Two men come forward as litigants in priest-sex-abuse suits
By Joseph A. Slobodzian
Inquirer Staff Writer
Breaking with anonymity – but not loosening the tenacious hold of childhood sexual abuse – two men announced Tuesday that they had sued the Archdiocese of Philadelphia, church officials, and three priests.
The emotional statements by Andrew Druding and Michael W. McDonnell highlighted a Center City news conference where their lawyers also announced six other lawsuits on behalf of seven victims purportedly abused as children by archdiocesan priests.
“What you did didn’t define me,” said Druding. “I may be damaged goods, but I’m not going to allow you to beat me.”
Druding, 51, of Holmesburg, struggled to control his voice as he said he had been sexually abused in the early 1970s by the Rev. Francis S. Feret, then choir director at St. Timothy parish in Mayfair.
“You took advantage of a 9-year-old boy who loved to sing and who was afraid to tell because you were a priest, God’s messenger on Earth and the most holy person in my life,” Druding said as his wife, Denise, wept in the front row of seats.
Feret, 75, was an archdiocesan priest from 1963 until March 2011, when he was suspended from active ministry while at St. Adalbert parish in Port Richmond. In May, he was found “unsuitable for ministry.”
McDonnell, 44, of Bristol, described growing up as the youngest of eight children, all of whom attended St. Titus parish and school near Norristown.
McDonnell said that in the late 1970s and early ’80s when he was an altar boy, he was sexually abused by two priests – the Rev. John P. Schmeer and the now-defrocked Francis X. Trauger.
“We were taught that the hands raised over us in blessing were those that represented the hands of Christ here on Earth,” McDonnell said. “Never did I imagine then, and struggle to believe it today, that those hands could abuse a child of God.”
McDonnell, who described years of mental-health and addiction problems, spent a year in prison after pleading guilty in 2010 to defrauding the archdiocese by submitting more than $100,000 in bills for psychotherapy sessions that never occurred. He also admitted stealing $9,000 in donations and payments to the Bucks County Council on Alcoholism and Drug Dependence, where he worked.
Trauger, 67, was laicized in 2005 after complaints of sexually abusing children and spent almost two years at St. John Vianney, the archdiocesan hospital for priests with sex, alcohol, or drug problems.

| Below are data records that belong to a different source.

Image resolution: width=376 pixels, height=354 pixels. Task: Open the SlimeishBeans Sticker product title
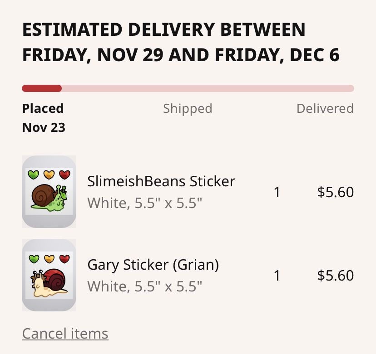pyautogui.click(x=161, y=181)
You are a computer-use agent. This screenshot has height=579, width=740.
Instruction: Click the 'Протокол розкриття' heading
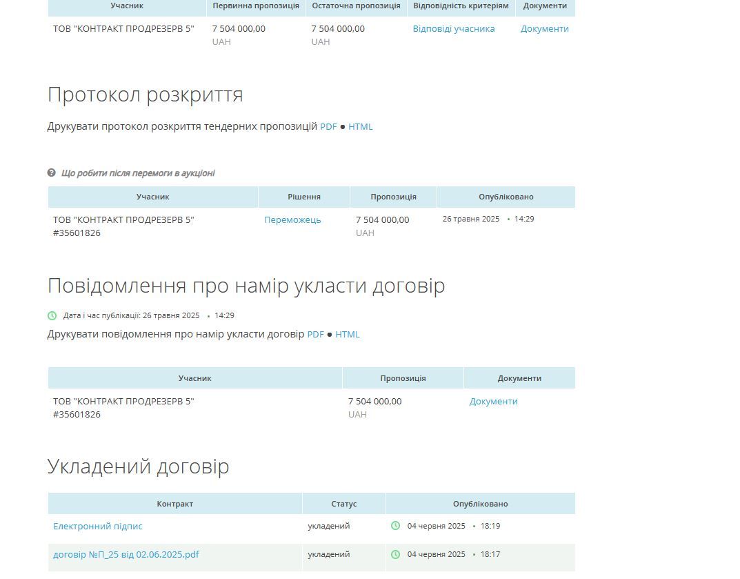click(145, 95)
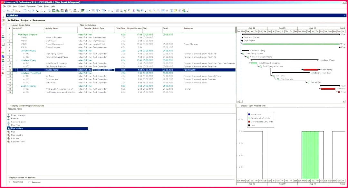The height and width of the screenshot is (188, 348).
Task: Zoom in on the Gantt chart
Action: tap(150, 11)
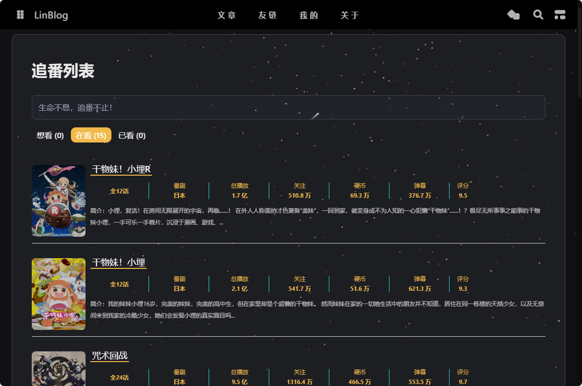
Task: Click the 咒术回战 cover thumbnail
Action: click(59, 368)
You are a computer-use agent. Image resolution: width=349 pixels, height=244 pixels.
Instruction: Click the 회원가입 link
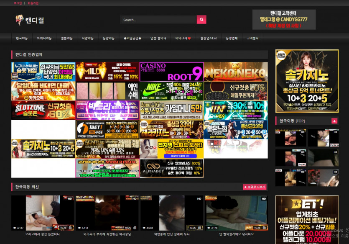coord(33,3)
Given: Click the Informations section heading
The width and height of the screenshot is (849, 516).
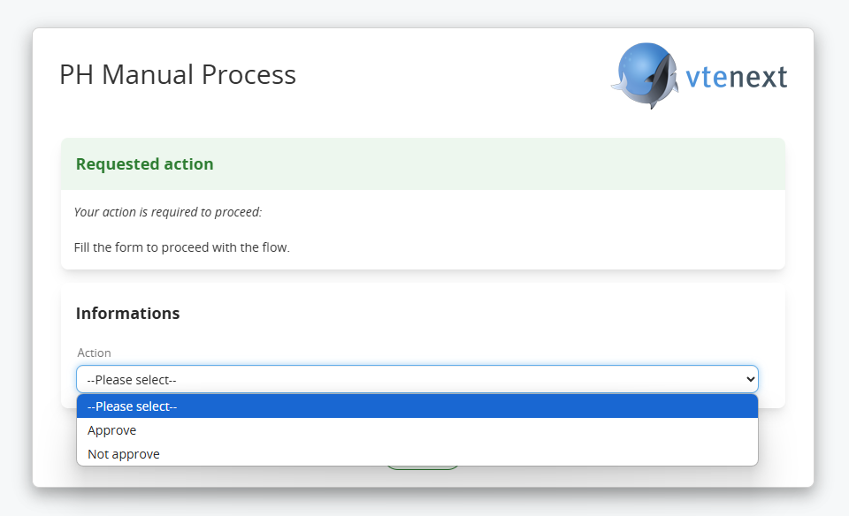Looking at the screenshot, I should tap(127, 313).
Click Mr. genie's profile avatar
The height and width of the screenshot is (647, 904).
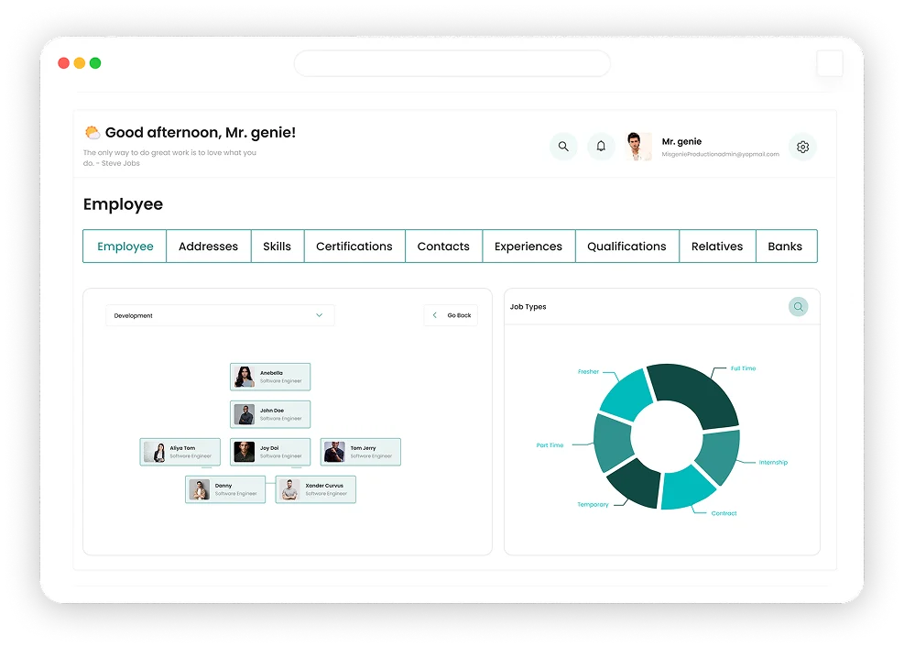click(x=638, y=147)
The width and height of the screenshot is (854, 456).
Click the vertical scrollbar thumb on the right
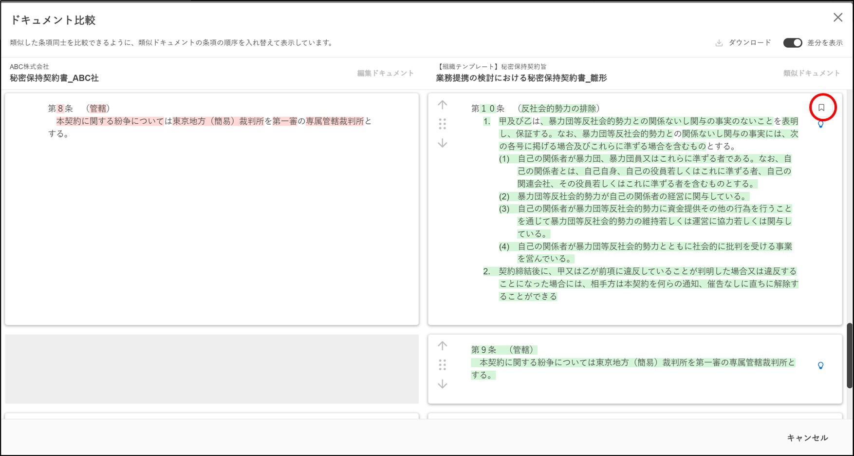coord(850,355)
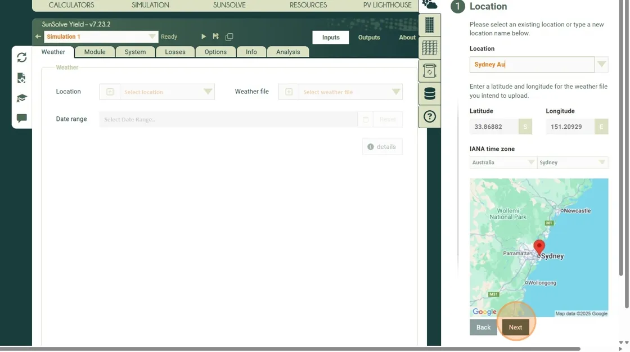
Task: Click the refresh icon in left sidebar
Action: 22,57
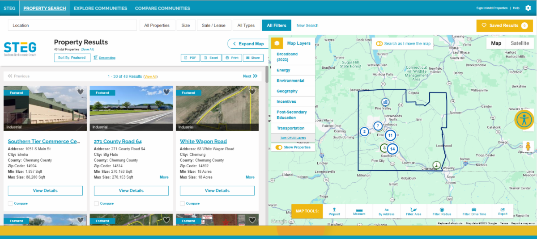Click the Map Layers stack icon
Image resolution: width=537 pixels, height=239 pixels.
[x=277, y=43]

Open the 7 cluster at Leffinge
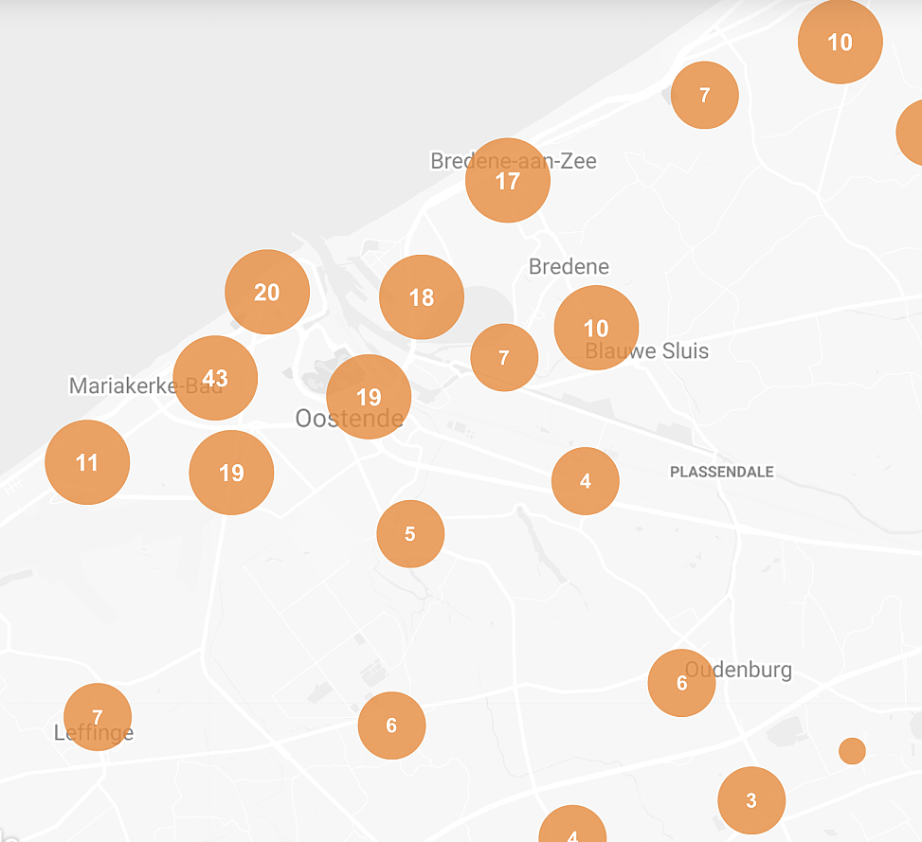pyautogui.click(x=98, y=717)
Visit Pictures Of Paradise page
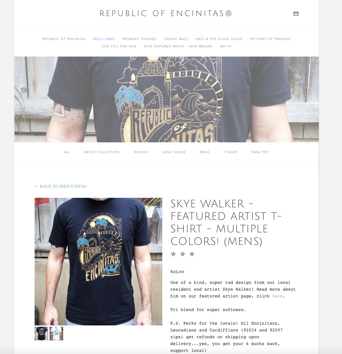 point(270,39)
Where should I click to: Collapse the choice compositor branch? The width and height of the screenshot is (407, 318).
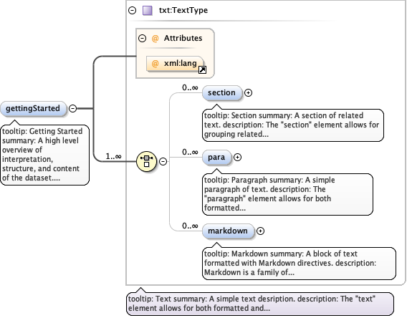[163, 161]
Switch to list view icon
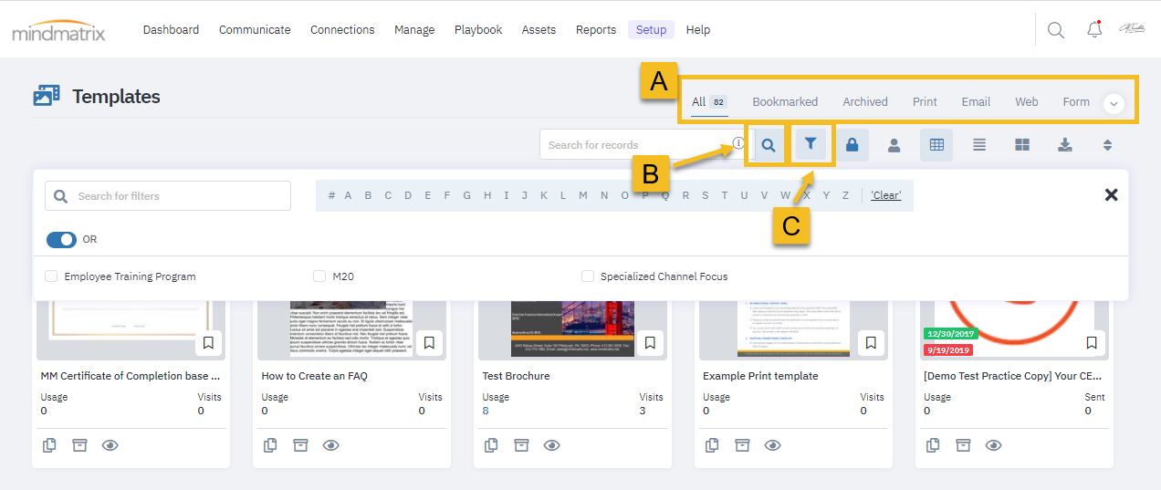Viewport: 1161px width, 490px height. (979, 145)
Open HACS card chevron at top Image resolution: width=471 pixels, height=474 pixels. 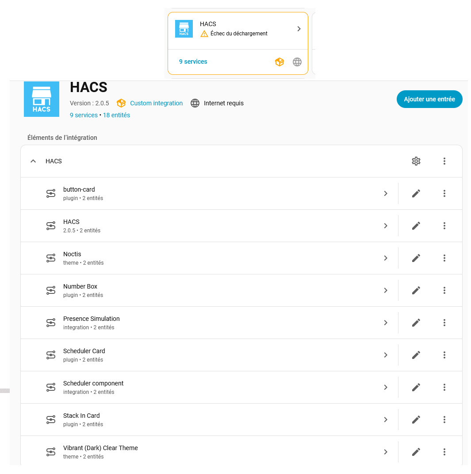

Schmeer, 77, was removed from public ministry in 2004 and then agreed to a supervised life of “prayer and penance” at Villa St. Joseph, a retirement home for priests.
The eight lawsuits join eight others involving different victims filed earlier in Philadelphia Common Pleas Court by Marci Hamilton, a legal advocate and expert on child sexual abuse; Malvern lawyer Daniel F. Monahan; and Jeffrey R. Anderson, a veteran litigator involving church sex-abuse cases, based in St. Paul, Minn.
Although the criminal statute of limitations has passed for all nine victims, Hamilton said there was a basis for a civil conspiracy lawsuit because “the church’s cover-up continued right up to the start” of this year’s trial of Msgr. William J. Lynn.
Lynn, 61, the first church official charged for his supervision of a priest accused of sexually abusing children, was convicted of child endangerment and is serving three to six years in prison.
“The abuse must stop,” Hamilton said. “The cover-up, the incompetent handling of reports of abuse, must stop.”
The Archdiocese of Philadelphia in a statement said that church officials had not seen the new lawsuits and could not comment.
“We believe lawsuits are not the best mechanism to promote healing in the context of the very private and difficult circumstances of sexual abuse. We will work to assure all victims of sexual abuse receive appropriate assistance,” the statement read.
Dressed in suits, Druding and McDonnell also wore a veneer of poise that proved very thin.
After the news conference ended, Druding sat in a chair, shoulders rising and falling with sighs, as he tried to control himself, and as his wife held an arm around him and dabbed his tears.
McDonnell’s voice cracked as he referred to the “love and light of my life” – wife Debra Bashwinger and their 6-year-old son, Sean, in the audience. Bashwinger was weeping; Sean, unimpressed with the television cameras and photographers clicking away, played on the floor with a Thomas the Tank Engine locomotive.
“No one understands what the families of victims go through,” said Bashwinger, who added that without the support of her husband’s family, she would have become homeless while McDonnell was in prison.
“I think it’s important to put a face to the cost,” McDonnell said, referring to his reason for going public. “It’s important to show a doubting public that these victims do exist. We do live our lives, although we struggle on a daily basis. We are real people.”